結論から言うと、この障害の**根本的な原因は「ネットワークロードバランサーの状態を監視する、AWS内部の基盤システムに起きた不具合」**でした。
もう少し詳しく、障害の経緯を時系列で見ていきましょう。
### 障害の経緯と原因
この障害は、AWSの中でも特に重要な**「米国東部(バージニア北部)」リージョン(US-EAST-1)**で発生し、複数の原因が重なって段階的に深刻化したようです。
1. **【第1段階】 DNSの問題が発生(深夜1時頃〜)**
* 最初に、特定のサービス(DynamoDB)の名前解決を行う**DNS(※1)**に問題が発生しました。
* これにより、多くのサービスでエラーや遅延が起こり始め、AWSのサポート窓口に問い合わせができないといった影響も出ました。

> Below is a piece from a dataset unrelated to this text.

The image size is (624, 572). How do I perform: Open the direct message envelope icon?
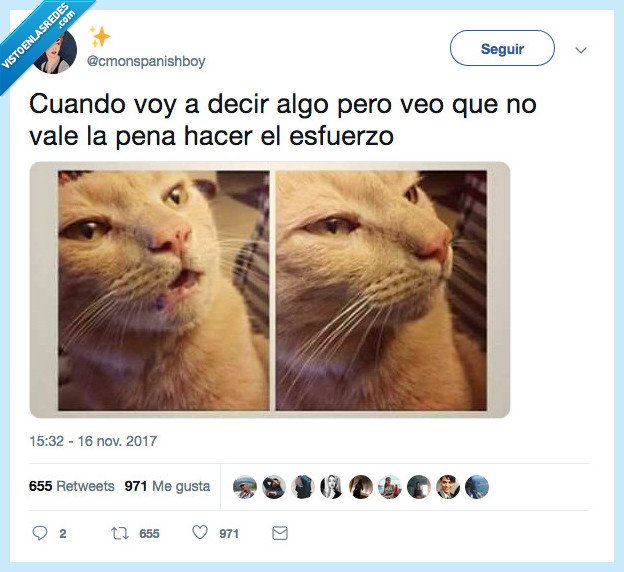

* このDNSの問題自体は、数時間で修正されたと報告されています。
2. **【第2段階】 ネットワークシステムの不具合が判明(朝8時頃〜)**
* しかし、DNSの問題が解決した後も、広範囲なネットワーク接続の問題が続きました。
* 詳細な調査の結果、**「ネットワークロードバランサー(※2)の健全性をチェックする内部システム」**という、AWSの根幹を支える部分に不具合があることが特定されました。これが今回の障害の**根本原因**とされています。
### どんな影響があったか?
この根本原因により、以下のような深刻な影響が連鎖的に発生しました。
* **仮想サーバー(EC2)が起動できない**
* 新しい仮想サーバーを立ち上げる処理が多数失敗しました。復旧作業を優先するため、AWSは意図的に新規サーバーの立ち上げを制限する措置も取りました。
* **多くのAWSサービスが利用不能に**
* 仮想サーバーに依存している他の多くのサービス(データベース、コンテナサービスなど)も連鎖的に影響を受け、エラーが多発しました。
* **Lambda(※3)の実行エラー**
* サーバーレスでプログラムを実行できるLambdaでも、ネットワークの問題により多くのエラーが発生しました。
### まとめ
要するに、今回の障害は、**「AWSのネットワークの交通整理やサーバーの健康状態を監視する非常に重要な内部システムに不具合が生じ、それがドミノ倒しのように多くのサービスに影響を及ぼした」**ということになります。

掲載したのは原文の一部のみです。